Dissociative Identity Disorder is a mental disorder that involves the presence of two or more distinct personalities

 

Individuals with DID exhibit gaps in their memories of themselves and discontinuities in their behavior, cognition, perceptions, and sense of self. It is a post-traumatic condition connected to psychological trauma. It generally comes with several other symptoms usually noticed first; persons with DID are likely to have symptoms related to food, personality, and psychosis.

 

Unfortunately, DID tends to be overlooked because people with DID exhibit many different symptoms. Patients tend to avoid seeking help due to shame about symptoms or trauma they have experienced. 

 

Historically, many misconceptions have existed about the relationship between trauma and symptomatology. However, there has been increased awareness of dissociation because there is now more recognition of the impact of traumatic events. 

 

One of the main misconceptions about DID is that it is a “fad that has died.” However, DID can be reliably diagnosed with interviews and clinical settings; DID patients are consistently identified worldwide. 

 

Additionally, DID can be differentiated from other psychiatric disorders, and patients benefit from psychotherapy to address trauma. The body research about the disease supports that it is a valid disorder. 

 

Another false idea is that overdiagnosed experts primarily diagnose DID in North America. DID is found in prevalence studies around the world, and from 2005-2013, there were 70 studies including DID patients from 48 institutions in 16 countries. Studies also show that clinicians diagnose DID with varying degrees of expertise. 

 

DID is believed by many to be overdiagnosed, but that is not the case. Most people who were later diagnosed with DID had been treated in the mental health system for 6-12 years before a proper diagnosis. Misdiagnosis is very common, and many studies have concluded that most cases of DID remain undiagnosed and untreated. 

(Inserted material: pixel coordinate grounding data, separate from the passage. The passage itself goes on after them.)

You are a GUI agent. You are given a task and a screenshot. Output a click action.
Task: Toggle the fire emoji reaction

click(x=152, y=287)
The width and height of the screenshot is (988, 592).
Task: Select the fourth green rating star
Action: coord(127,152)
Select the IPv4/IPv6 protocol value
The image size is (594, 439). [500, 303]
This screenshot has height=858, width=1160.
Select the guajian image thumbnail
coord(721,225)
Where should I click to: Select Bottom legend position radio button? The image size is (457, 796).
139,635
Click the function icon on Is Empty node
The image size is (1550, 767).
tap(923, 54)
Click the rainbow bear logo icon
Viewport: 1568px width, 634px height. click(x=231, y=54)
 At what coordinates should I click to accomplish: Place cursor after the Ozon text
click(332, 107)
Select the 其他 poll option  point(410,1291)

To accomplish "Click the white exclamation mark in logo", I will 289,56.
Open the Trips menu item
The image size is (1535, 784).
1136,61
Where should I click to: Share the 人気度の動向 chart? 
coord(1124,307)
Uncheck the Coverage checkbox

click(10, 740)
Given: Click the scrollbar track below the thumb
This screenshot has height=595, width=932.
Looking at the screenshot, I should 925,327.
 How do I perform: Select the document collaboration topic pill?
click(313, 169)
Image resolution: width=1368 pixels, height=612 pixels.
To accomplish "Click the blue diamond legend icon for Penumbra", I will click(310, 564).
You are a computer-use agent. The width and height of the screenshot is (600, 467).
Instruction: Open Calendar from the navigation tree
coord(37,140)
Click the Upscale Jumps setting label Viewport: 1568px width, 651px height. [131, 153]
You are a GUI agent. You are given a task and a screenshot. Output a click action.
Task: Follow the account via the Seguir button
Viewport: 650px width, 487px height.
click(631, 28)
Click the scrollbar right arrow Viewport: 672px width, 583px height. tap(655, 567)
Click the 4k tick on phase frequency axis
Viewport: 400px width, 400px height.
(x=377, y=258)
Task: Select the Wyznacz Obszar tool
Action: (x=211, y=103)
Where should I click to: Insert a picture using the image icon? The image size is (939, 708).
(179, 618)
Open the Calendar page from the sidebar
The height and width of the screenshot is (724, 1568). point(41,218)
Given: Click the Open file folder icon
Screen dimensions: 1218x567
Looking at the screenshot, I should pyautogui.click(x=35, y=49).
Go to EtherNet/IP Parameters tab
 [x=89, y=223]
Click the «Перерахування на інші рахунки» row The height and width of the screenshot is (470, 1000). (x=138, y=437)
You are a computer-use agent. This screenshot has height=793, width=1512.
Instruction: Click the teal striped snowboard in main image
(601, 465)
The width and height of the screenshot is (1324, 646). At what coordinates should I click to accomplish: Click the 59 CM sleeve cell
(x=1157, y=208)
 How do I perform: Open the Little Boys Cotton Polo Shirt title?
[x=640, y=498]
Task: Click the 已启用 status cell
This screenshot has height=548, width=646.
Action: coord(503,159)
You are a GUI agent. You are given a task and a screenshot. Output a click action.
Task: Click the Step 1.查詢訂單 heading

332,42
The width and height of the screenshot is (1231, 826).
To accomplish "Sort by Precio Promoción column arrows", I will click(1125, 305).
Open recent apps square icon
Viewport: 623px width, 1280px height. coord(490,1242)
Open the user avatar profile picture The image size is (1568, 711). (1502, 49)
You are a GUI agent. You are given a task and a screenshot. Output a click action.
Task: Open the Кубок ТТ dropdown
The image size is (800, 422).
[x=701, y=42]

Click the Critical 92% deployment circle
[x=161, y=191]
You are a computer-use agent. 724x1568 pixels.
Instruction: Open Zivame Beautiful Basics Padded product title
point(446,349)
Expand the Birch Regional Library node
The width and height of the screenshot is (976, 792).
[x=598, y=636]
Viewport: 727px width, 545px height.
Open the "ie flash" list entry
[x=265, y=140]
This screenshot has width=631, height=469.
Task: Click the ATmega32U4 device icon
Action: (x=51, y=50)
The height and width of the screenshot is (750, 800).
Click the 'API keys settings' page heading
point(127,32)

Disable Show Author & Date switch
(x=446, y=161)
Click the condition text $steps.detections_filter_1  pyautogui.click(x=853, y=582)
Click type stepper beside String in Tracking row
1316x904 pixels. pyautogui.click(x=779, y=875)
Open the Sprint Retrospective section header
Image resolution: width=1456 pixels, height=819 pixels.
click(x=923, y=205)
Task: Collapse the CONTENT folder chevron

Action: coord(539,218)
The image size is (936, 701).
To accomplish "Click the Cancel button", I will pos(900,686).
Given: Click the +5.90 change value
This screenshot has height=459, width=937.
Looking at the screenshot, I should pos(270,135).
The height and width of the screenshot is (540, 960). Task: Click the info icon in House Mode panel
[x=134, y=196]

Due in part to the fact that most physicians are unfamiliar with DID, skepticism regarding the condition is another explanation for why DID is underdiagnosed. 

 

Many people believe that DID is uncommon, yet the prevalence rates of DID in psychiatric inpatients and outpatients suggest otherwise; DID is also widespread in the general population since it is detected in roughly 1.1-1.5% of typical community samples.

 

Another myth is that DID is an iatrogenic disorder (caused by diagnosis and other medical activity) and not trauma. No research evidence indicates that DID is caused by inappropriate treatment. 

 

Still, many studies have found that many adult patients with DID had histories of being severely abused as children. Some believe that DID treatment is harmful, but I could not see a peer-reviewed study that showed that DID treatment harmed patients. 

 

DID is sometimes believed to be the same as borderline personality disorder. Those who suffer from BPD have less modulated emotions and can recall their actions; they think their behavior is expected. Individuals with DID can’t remember some of their experiences while in dissociated personality states and usually have a discontinuity in their sense of agency. 

 

Ignorance of DID can have devastating consequences. Since the treatment is underrecognized and undertreated, patients (especially younger ones) spend years in the mental health system before getting the diagnosis and help they need. 

 

These myths about DID also discourage clinicians from educating themselves and seeking training about how to treat patients with DID; misconceptions about the prevalence of DID can also prevent scholars from researching the disorder. Essentially, the cost of ignorance is high for DID sufferers and for the mental health system that is supposed to be supporting those with the disorder.